"This Article Is About Science Information"
Stars are cosmic energy engines that produce heat, light, ultraviolet rays, x-rays, and other forms of radiation. They are composed largely of gas and plasma, a superheated state of matter composed of subatomic particles.
Though the most familiar star, our own sun, stands alone, about three of every four stars exist as part of a binary system containing two mutually orbiting stars.
No one knows how many stars exist, but the number would be staggering. Our universe likely contains more than 100 billion galaxies, and each of those galaxies may have more than 100 billion stars.
Yet on a clear, dark night Earth’s sky reveals only about 3,000 stars to the naked eye. Humans of many cultures have charted the heavens by these stars.
Some stars have always stood out from the rest. Their brightness is a factor of how much energy they put out, which is called their luminosity, and also how far away from Earth they are.
Stars in the heavens may also appear to be different colors because their temperatures are not all the same. Hot stars are white or blue, whereas cooler stars appear to have orange or red hues.
Stars may occur in many sizes, which are classified in a range from dwarfs to supergiants. Supergiants may have radii a thousand times larger than that of our own sun.
Hydrogen is the primary building block of stars. The gas circles through space in cosmic dust clouds called nebulae. In time, gravity causes these clouds to condense and collapse in on themselves. As they get smaller, the clouds spin faster because of the conservation of angular momentum—the same principle that causes a spinning skater to speed up when she pulls in her arms.

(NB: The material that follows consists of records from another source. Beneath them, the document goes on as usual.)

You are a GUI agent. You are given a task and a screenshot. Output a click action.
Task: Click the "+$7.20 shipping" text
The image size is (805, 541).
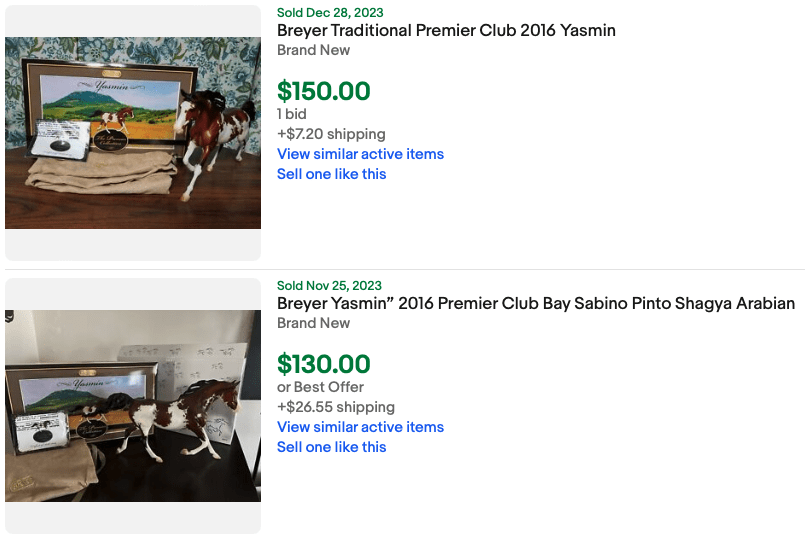[331, 134]
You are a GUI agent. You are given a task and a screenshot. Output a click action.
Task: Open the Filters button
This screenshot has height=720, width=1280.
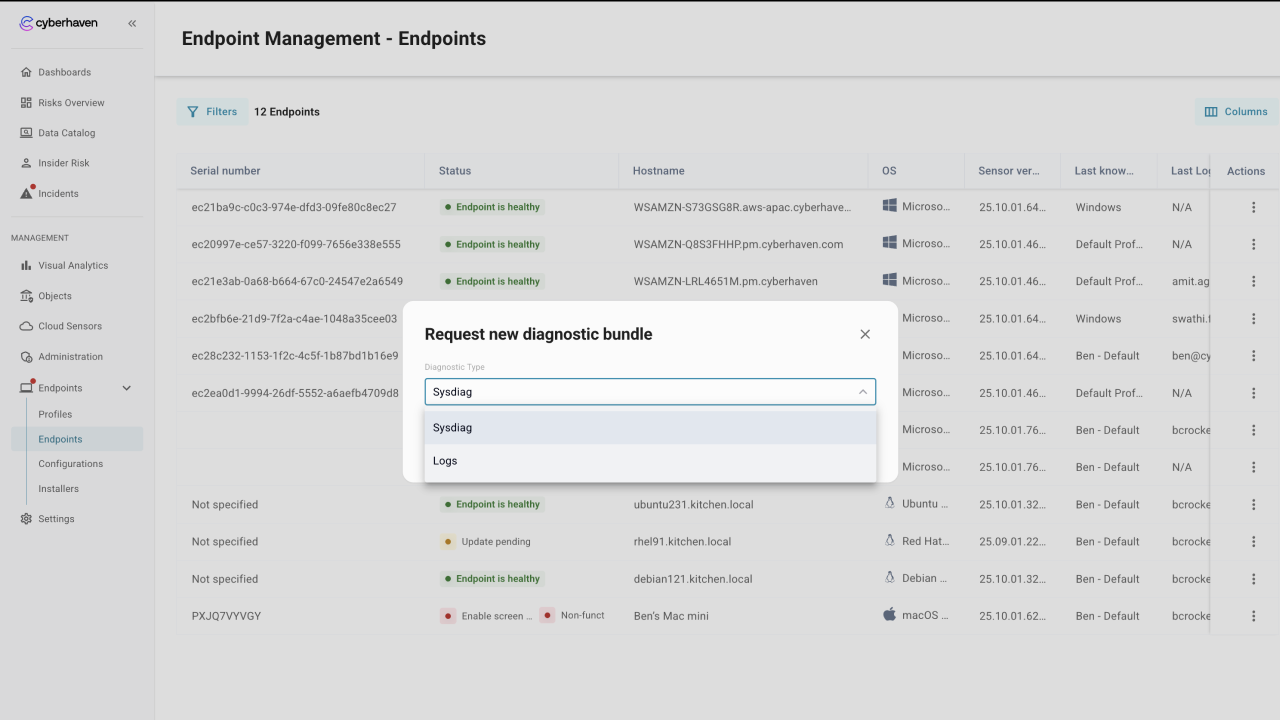pyautogui.click(x=212, y=112)
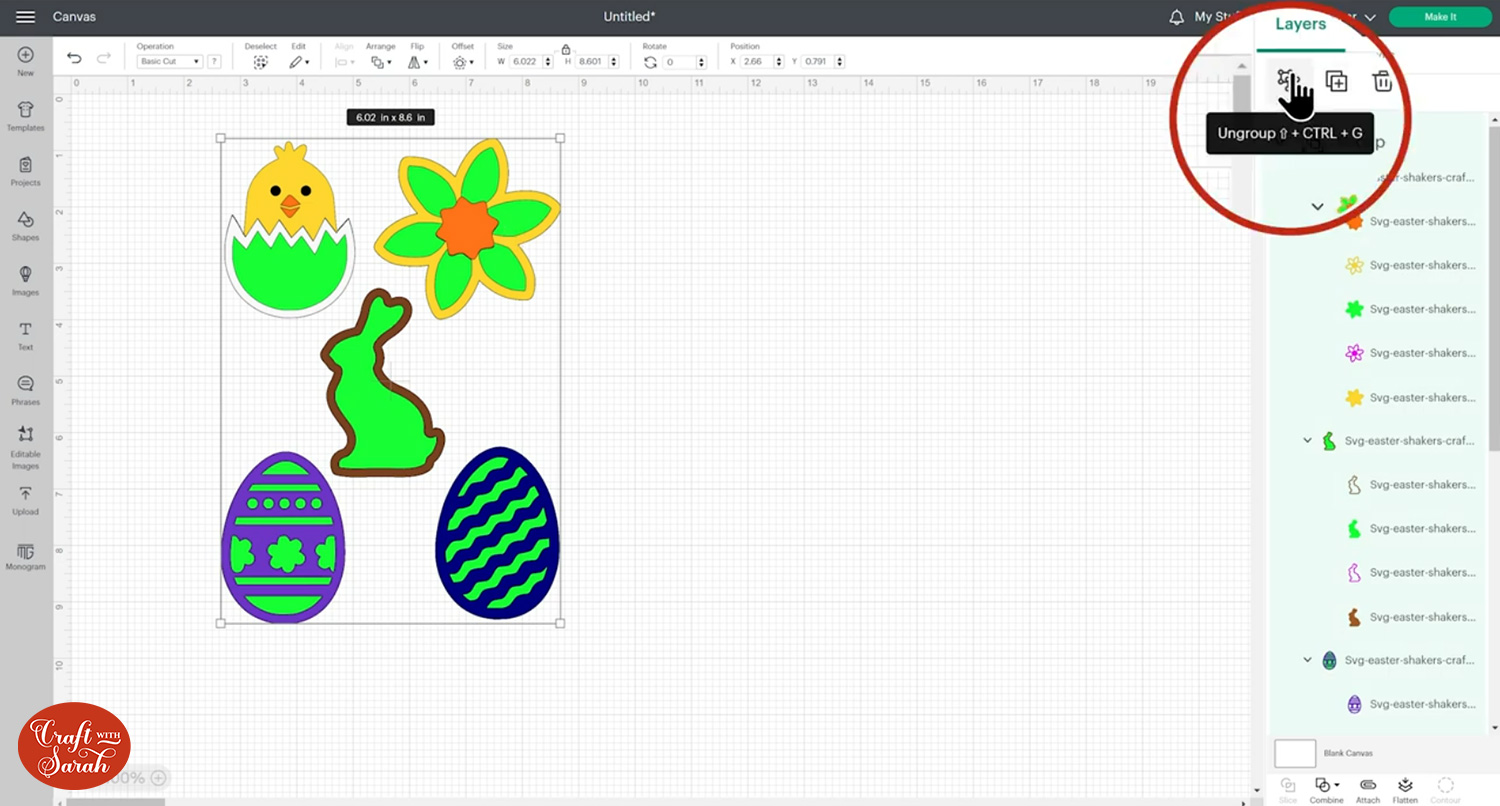Open the notifications bell

click(x=1177, y=17)
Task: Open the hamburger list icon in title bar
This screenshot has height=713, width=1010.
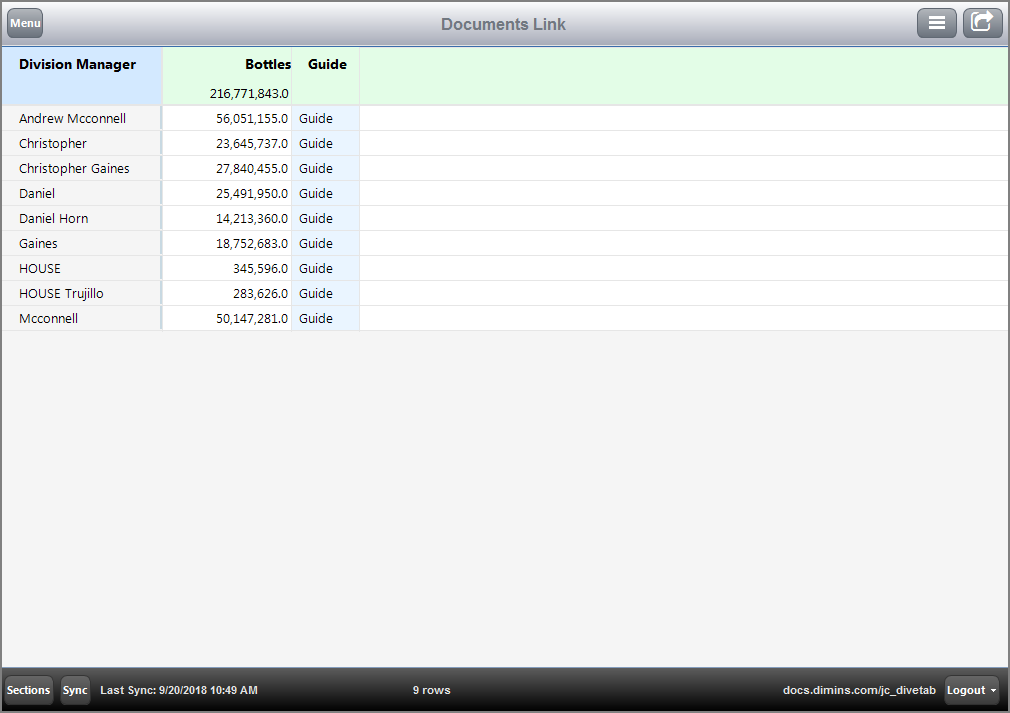Action: pyautogui.click(x=937, y=22)
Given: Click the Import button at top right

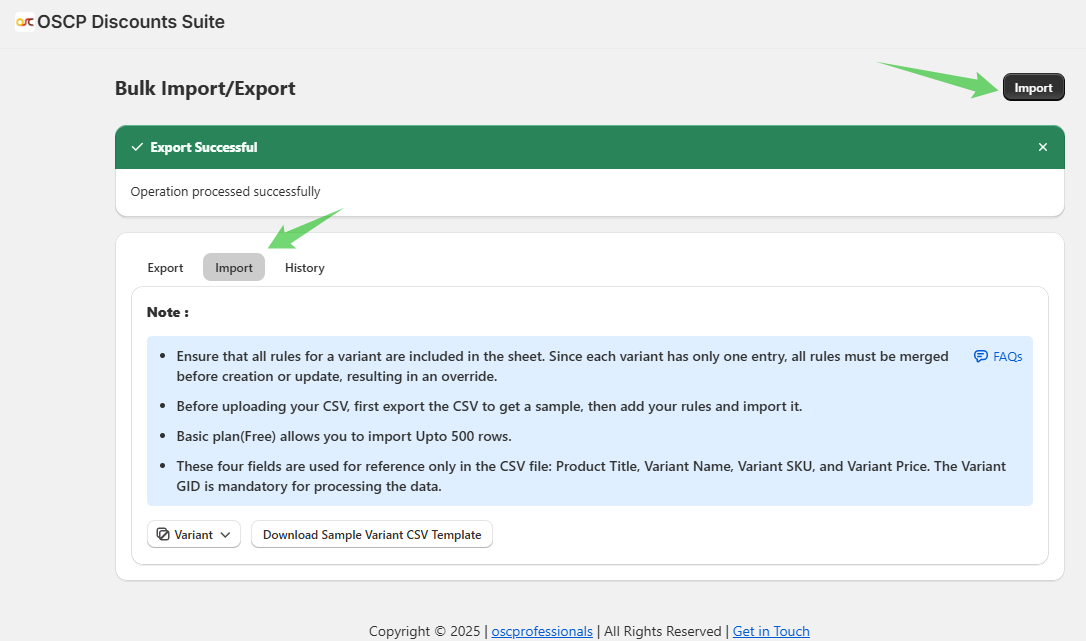Looking at the screenshot, I should (1033, 87).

Building pressures cause rising temperatures inside such a nascent star, and nuclear fusion begins when a developing young star’s core temperature climbs to about 27 million degrees Fahrenheit (15 million degrees Celsius).
Young stars at this stage are called protostars. As they develop they accumulate mass from the clouds around them and grow into what are known as main sequence stars. Main sequence stars like our own sun exist in a state of nuclear fusion during which they will emit energy for billions of years by converting hydrogen to helium.